[Exercise directions]:
Please rewrite the data below, changing each "The image size is" to "The frame size is" and leaving everything else as it is.

[Start of section]

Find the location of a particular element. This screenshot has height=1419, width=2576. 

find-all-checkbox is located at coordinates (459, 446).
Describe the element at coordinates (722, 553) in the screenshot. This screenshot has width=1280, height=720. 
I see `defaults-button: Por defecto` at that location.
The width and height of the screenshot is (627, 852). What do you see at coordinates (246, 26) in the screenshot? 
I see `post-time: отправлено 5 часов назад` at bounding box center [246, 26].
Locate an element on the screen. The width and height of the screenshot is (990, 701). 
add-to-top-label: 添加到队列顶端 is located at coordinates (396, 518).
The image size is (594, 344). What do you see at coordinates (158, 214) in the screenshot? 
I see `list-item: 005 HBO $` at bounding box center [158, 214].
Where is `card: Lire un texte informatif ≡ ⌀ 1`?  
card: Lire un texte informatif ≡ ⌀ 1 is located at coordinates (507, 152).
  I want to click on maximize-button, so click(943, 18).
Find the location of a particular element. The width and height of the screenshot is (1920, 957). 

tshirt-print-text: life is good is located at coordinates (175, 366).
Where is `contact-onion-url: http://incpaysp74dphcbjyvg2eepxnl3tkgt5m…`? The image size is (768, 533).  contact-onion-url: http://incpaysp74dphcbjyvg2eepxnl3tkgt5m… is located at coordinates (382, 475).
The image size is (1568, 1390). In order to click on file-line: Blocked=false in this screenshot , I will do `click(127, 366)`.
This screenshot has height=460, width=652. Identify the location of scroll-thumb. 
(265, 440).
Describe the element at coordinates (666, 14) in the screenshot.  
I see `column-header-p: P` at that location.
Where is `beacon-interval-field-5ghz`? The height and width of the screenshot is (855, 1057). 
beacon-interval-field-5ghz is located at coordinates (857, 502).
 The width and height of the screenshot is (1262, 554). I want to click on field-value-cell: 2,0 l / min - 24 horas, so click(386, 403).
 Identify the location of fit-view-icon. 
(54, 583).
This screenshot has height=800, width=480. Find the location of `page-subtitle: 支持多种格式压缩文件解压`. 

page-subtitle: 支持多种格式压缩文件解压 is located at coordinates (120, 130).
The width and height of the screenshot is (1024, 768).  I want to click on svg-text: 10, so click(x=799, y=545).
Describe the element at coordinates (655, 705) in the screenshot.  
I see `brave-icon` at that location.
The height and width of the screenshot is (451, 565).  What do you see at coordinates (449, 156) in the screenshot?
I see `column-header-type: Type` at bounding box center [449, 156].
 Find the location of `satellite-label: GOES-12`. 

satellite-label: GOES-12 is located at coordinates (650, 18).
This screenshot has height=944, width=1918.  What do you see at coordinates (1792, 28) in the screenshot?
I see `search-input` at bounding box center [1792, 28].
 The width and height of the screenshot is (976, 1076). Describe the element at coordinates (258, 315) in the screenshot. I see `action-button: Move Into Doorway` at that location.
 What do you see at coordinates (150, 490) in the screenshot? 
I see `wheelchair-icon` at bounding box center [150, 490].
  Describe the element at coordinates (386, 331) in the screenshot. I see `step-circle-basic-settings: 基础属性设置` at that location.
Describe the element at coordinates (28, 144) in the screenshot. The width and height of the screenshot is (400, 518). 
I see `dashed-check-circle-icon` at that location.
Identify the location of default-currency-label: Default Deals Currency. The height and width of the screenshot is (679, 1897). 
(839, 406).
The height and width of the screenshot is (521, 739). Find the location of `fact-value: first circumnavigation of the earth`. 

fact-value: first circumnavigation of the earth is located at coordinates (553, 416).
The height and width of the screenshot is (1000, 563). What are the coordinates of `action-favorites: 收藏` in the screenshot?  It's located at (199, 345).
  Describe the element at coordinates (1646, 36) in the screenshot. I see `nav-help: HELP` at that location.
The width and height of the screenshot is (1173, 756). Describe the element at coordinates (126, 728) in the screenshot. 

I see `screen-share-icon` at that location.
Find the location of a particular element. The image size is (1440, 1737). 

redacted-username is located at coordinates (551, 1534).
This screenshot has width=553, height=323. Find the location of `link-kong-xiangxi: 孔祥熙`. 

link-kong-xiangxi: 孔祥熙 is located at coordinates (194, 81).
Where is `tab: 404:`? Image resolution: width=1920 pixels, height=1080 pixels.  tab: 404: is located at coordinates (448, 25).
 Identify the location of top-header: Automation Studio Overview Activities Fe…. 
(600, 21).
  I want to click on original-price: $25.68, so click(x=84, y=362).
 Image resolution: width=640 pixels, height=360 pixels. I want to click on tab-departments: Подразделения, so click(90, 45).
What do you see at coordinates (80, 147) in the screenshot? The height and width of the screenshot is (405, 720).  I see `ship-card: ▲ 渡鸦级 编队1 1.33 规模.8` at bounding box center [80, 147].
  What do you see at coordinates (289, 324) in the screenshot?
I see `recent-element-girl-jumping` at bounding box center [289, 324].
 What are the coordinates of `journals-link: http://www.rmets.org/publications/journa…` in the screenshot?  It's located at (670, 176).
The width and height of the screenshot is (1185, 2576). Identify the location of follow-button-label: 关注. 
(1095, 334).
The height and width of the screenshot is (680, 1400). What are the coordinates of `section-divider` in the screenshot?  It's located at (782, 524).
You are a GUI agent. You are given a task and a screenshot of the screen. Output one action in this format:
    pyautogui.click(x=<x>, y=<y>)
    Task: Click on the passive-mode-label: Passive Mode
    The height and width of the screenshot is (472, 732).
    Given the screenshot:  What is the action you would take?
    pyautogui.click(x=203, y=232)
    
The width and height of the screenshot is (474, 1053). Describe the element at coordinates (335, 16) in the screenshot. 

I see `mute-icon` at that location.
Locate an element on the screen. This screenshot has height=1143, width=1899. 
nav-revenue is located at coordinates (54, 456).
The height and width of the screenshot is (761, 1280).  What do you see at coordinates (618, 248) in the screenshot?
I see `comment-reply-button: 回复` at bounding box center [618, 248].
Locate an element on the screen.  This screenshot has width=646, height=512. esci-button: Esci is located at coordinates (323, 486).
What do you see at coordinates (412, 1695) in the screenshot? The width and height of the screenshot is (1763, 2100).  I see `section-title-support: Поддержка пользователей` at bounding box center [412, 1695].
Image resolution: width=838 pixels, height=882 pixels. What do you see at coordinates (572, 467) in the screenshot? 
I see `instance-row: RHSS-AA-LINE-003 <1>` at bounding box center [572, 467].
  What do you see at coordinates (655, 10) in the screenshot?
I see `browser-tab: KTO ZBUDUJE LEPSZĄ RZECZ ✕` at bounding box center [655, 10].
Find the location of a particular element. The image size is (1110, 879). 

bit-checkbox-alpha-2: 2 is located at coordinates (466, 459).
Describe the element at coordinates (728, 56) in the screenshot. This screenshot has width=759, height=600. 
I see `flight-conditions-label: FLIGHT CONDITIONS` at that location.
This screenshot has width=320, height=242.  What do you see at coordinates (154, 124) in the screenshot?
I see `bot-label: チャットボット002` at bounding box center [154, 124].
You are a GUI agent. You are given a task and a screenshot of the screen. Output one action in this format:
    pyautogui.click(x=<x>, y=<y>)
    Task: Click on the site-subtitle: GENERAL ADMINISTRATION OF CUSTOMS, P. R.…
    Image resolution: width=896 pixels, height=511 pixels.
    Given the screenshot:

[End of section]

[Task result]:
Find the location of a particular element. This screenshot has height=1419, width=2576. 

find-all-checkbox is located at coordinates (459, 446).
Describe the element at coordinates (722, 553) in the screenshot. This screenshot has width=1280, height=720. 
I see `defaults-button: Por defecto` at that location.
The width and height of the screenshot is (627, 852). What do you see at coordinates (246, 26) in the screenshot? 
I see `post-time: отправлено 5 часов назад` at bounding box center [246, 26].
Locate an element on the screen. The width and height of the screenshot is (990, 701). 
add-to-top-label: 添加到队列顶端 is located at coordinates (396, 518).
The frame size is (594, 344). What do you see at coordinates (158, 214) in the screenshot? 
I see `list-item: 005 HBO $` at bounding box center [158, 214].
Where is `card: Lire un texte informatif ≡ ⌀ 1`?  
card: Lire un texte informatif ≡ ⌀ 1 is located at coordinates (507, 152).
  I want to click on maximize-button, so click(943, 18).
Find the location of a particular element. The width and height of the screenshot is (1920, 957). 

tshirt-print-text: life is good is located at coordinates (175, 366).
Where is `contact-onion-url: http://incpaysp74dphcbjyvg2eepxnl3tkgt5m…`? The frame size is (768, 533).  contact-onion-url: http://incpaysp74dphcbjyvg2eepxnl3tkgt5m… is located at coordinates (382, 475).
The frame size is (1568, 1390). In order to click on file-line: Blocked=false in this screenshot , I will do `click(127, 366)`.
This screenshot has height=460, width=652. Identify the location of scroll-thumb. 
(265, 440).
Describe the element at coordinates (666, 14) in the screenshot.  
I see `column-header-p: P` at that location.
Where is `beacon-interval-field-5ghz`? The height and width of the screenshot is (855, 1057). 
beacon-interval-field-5ghz is located at coordinates (857, 502).
 The width and height of the screenshot is (1262, 554). I want to click on field-value-cell: 2,0 l / min - 24 horas, so click(386, 403).
 Identify the location of fit-view-icon. 
(54, 583).
This screenshot has height=800, width=480. Find the location of `page-subtitle: 支持多种格式压缩文件解压`. 

page-subtitle: 支持多种格式压缩文件解压 is located at coordinates (120, 130).
The width and height of the screenshot is (1024, 768).  I want to click on svg-text: 10, so click(x=799, y=545).
Describe the element at coordinates (655, 705) in the screenshot.  
I see `brave-icon` at that location.
The height and width of the screenshot is (451, 565).  What do you see at coordinates (449, 156) in the screenshot?
I see `column-header-type: Type` at bounding box center [449, 156].
 Find the location of `satellite-label: GOES-12`. 

satellite-label: GOES-12 is located at coordinates (650, 18).
This screenshot has height=944, width=1918.  What do you see at coordinates (1792, 28) in the screenshot?
I see `search-input` at bounding box center [1792, 28].
 The width and height of the screenshot is (976, 1076). Describe the element at coordinates (258, 315) in the screenshot. I see `action-button: Move Into Doorway` at that location.
 What do you see at coordinates (150, 490) in the screenshot? 
I see `wheelchair-icon` at bounding box center [150, 490].
  Describe the element at coordinates (386, 331) in the screenshot. I see `step-circle-basic-settings: 基础属性设置` at that location.
Describe the element at coordinates (28, 144) in the screenshot. The width and height of the screenshot is (400, 518). 
I see `dashed-check-circle-icon` at that location.
Identify the location of default-currency-label: Default Deals Currency. The height and width of the screenshot is (679, 1897). 
(839, 406).
The height and width of the screenshot is (521, 739). Find the location of `fact-value: first circumnavigation of the earth`. 

fact-value: first circumnavigation of the earth is located at coordinates (553, 416).
The height and width of the screenshot is (1000, 563). What are the coordinates of `action-favorites: 收藏` in the screenshot?  It's located at (199, 345).
  Describe the element at coordinates (1646, 36) in the screenshot. I see `nav-help: HELP` at that location.
The width and height of the screenshot is (1173, 756). Describe the element at coordinates (126, 728) in the screenshot. 

I see `screen-share-icon` at that location.
Find the location of a particular element. The frame size is (1440, 1737). 

redacted-username is located at coordinates (551, 1534).
This screenshot has width=553, height=323. Find the location of `link-kong-xiangxi: 孔祥熙`. 

link-kong-xiangxi: 孔祥熙 is located at coordinates (194, 81).
Where is `tab: 404:`? Image resolution: width=1920 pixels, height=1080 pixels.  tab: 404: is located at coordinates (448, 25).
 Identify the location of top-header: Automation Studio Overview Activities Fe…. 
(600, 21).
  I want to click on original-price: $25.68, so click(x=84, y=362).
 Image resolution: width=640 pixels, height=360 pixels. I want to click on tab-departments: Подразделения, so click(90, 45).
What do you see at coordinates (80, 147) in the screenshot? The height and width of the screenshot is (405, 720).  I see `ship-card: ▲ 渡鸦级 编队1 1.33 规模.8` at bounding box center [80, 147].
  What do you see at coordinates (289, 324) in the screenshot?
I see `recent-element-girl-jumping` at bounding box center [289, 324].
 What are the coordinates of `journals-link: http://www.rmets.org/publications/journa…` in the screenshot?  It's located at (670, 176).
The width and height of the screenshot is (1185, 2576). Identify the location of follow-button-label: 关注. 
(1095, 334).
The height and width of the screenshot is (680, 1400). What are the coordinates of `section-divider` in the screenshot?  It's located at (782, 524).
You are a GUI agent. You are given a task and a screenshot of the screen. Output one action in this format:
    pyautogui.click(x=<x>, y=<y>)
    Task: Click on the passive-mode-label: Passive Mode
    The height and width of the screenshot is (472, 732).
    Given the screenshot:  What is the action you would take?
    pyautogui.click(x=203, y=232)
    
The width and height of the screenshot is (474, 1053). Describe the element at coordinates (335, 16) in the screenshot. 

I see `mute-icon` at that location.
Locate an element on the screen. This screenshot has height=1143, width=1899. 
nav-revenue is located at coordinates (54, 456).
The height and width of the screenshot is (761, 1280).  What do you see at coordinates (618, 248) in the screenshot?
I see `comment-reply-button: 回复` at bounding box center [618, 248].
Locate an element on the screen.  This screenshot has width=646, height=512. esci-button: Esci is located at coordinates (323, 486).
What do you see at coordinates (412, 1695) in the screenshot? The width and height of the screenshot is (1763, 2100).  I see `section-title-support: Поддержка пользователей` at bounding box center [412, 1695].
Image resolution: width=838 pixels, height=882 pixels. What do you see at coordinates (572, 467) in the screenshot? 
I see `instance-row: RHSS-AA-LINE-003 <1>` at bounding box center [572, 467].
  What do you see at coordinates (655, 10) in the screenshot?
I see `browser-tab: KTO ZBUDUJE LEPSZĄ RZECZ ✕` at bounding box center [655, 10].
Find the location of a particular element. The frame size is (1110, 879). 

bit-checkbox-alpha-2: 2 is located at coordinates (466, 459).
Describe the element at coordinates (728, 56) in the screenshot. This screenshot has width=759, height=600. 
I see `flight-conditions-label: FLIGHT CONDITIONS` at that location.
This screenshot has width=320, height=242.  What do you see at coordinates (154, 124) in the screenshot?
I see `bot-label: チャットボット002` at bounding box center [154, 124].
You are a GUI agent. You are given a task and a screenshot of the screen. Output one action in this format:
    pyautogui.click(x=<x>, y=<y>)
    Task: Click on the site-subtitle: GENERAL ADMINISTRATION OF CUSTOMS, P. R.…
    Image resolution: width=896 pixels, height=511 pixels.
    Given the screenshot:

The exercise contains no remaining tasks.